Manage Agent Configuration Groups

You can only do this if you're a PerformanceGuard administrator.

One of the big advantages of PerformanceGuard is that you don't have to configure the agents that you have installed on your organization's computers. That's all taken care of automatically: When you deploy agents, they immediately connect to PerformanceGuard and get basic configurations. You can of course change those configurations later if required.

The behavior of your PerformanceGuard agents is controlled by agent configuration groups (ADMINISTRATION > Agent Configuration > Configurations). Each agent configuration group controls a number of agents. An agent can only be a member of one agent configuration group, and each agent will be associated with exactly one configuration.
PerformanceGuard comes with two default agent configuration groups:

  • One for agents on computers with regular client operating systems
  • One for agents on computers with server operating systems

This way, you can use separate configurations for agents on clients and servers. For example, you can keep data from servers for longer than you keep data from clients.
You can also set up additional agent configuration groups to suit your organization's needs.

View & Edit Existing Agent Configuration Groups

The table lists configuration groups that already exist.

  • > Edit Group: Lets you edit the name and description of the configuration group. Also lets you delete the group.

    If you want to edit the actual agent configuration for the group, click the Edit link in the table's Configuration column instead.

    You can't delete an agent configuration group if agents are using the group's configuration. Also, you can't delete the two default agent configuration groups.

  • > View Group Members: Lets you view which agents are members of the configuration group. Members will get their configurations from that configuration group.
  • > Add Members: Lets you select agents that should use this configuration (that is be a member of this configuration group). Also lets you move agents to another configuration group.
  • > Copy Group: Lets you copy an existing configuration group. This is useful if you want a near-identical new group: Copy an existing configuration group, make required changes, save the configuration, and you have a new configuration group without the work involved in creating it from scratch.
  • Name: The name of the configuration group.
  • Description: A supplementary description of the group.
  • # items: The number of agents configured by this group.
  • # AD Groups: Number of Active Directory groups that are synchronized to the configuration group. See also Active Directory: Synchronize Computers and Groups.
  • Configuration Id: The ID for the actual configuration, that is the ID of the configuration that's actually sent to the agents—not the ID of the configuration group itself.
  • Configuration: The Edit link in this column will bring you to the agent configuration group settings where you can edit the actual configuration.
  • Enabled: Lets you control whether the configuration group should be active or not. If a configuration group isn't enabled, data from agents that are members of the group won't be collected.
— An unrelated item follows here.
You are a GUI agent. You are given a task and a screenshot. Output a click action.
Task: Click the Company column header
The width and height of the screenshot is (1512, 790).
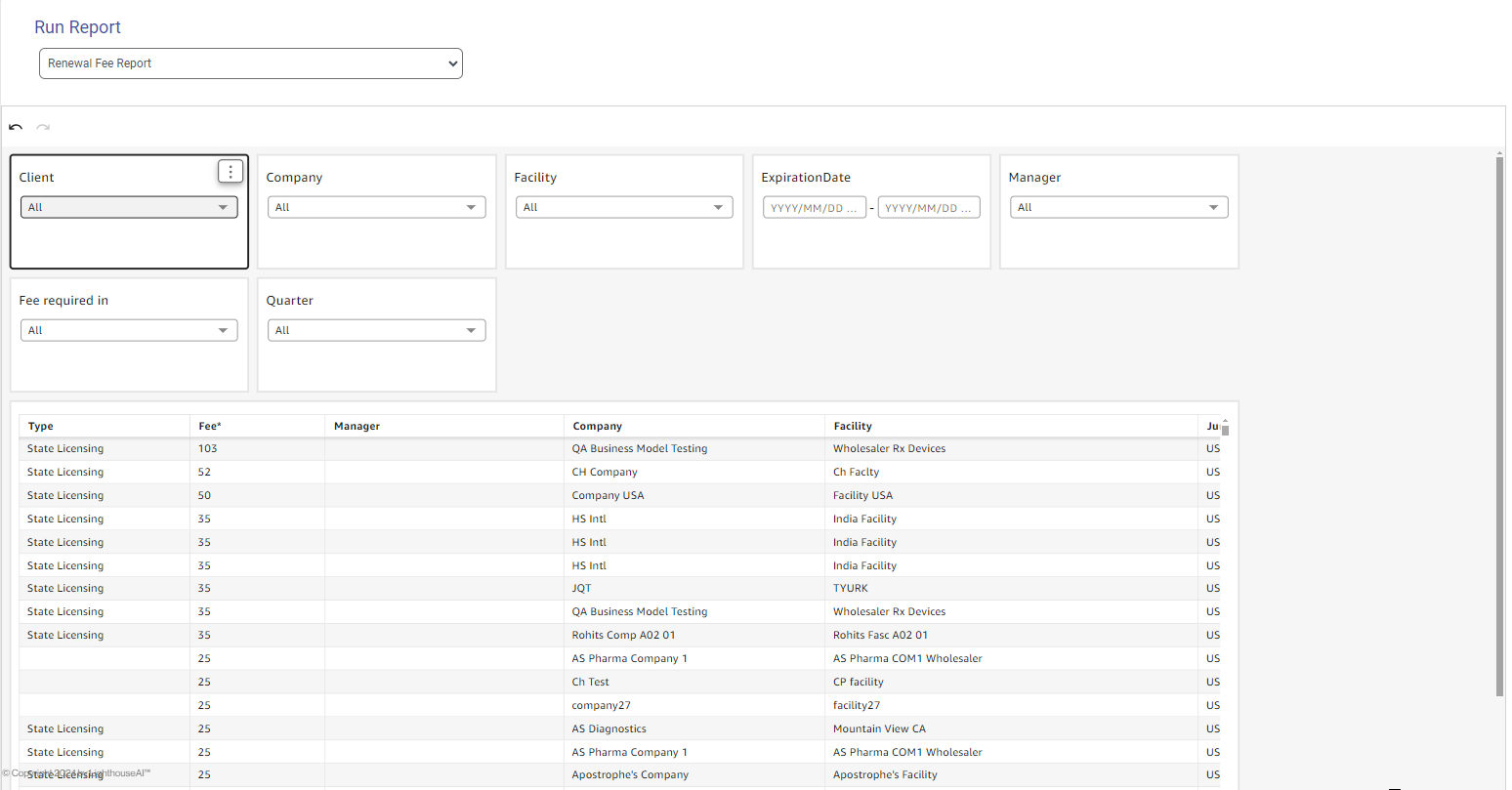point(597,426)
    If for some reason you don't want data from particular agents, a quick way to achieve this is to place those agents in a disabled agent configuration group.

Create New Agent Configuration Group

You can always use the method described in the following, but if you want a new configuration group that's near-identical to an existing one, you can save time by using the Copy Group feature described under Existing Configuration Groups in the previous.

To create a new agent configuration group, use the fields below the Existing Configuration Groups table:

  1. Specify a Name for the new configuration group as well as a Description of it.
  2. Click the Create group button.
  3. The new configuration groups is added to the list of existing configuration groups (see the previous). You can now edit the configuration group and add members to it.

Active Directory Group Synchronization

PerformanceGuard has an integration with Active Directory (AD) that makes it possible for you to automatically synchronize computers in AD groups to PerformanceGuard agent configuration groups. For information about setting up such group synchronization, see Active Directory: Synchronize Computers and Groups.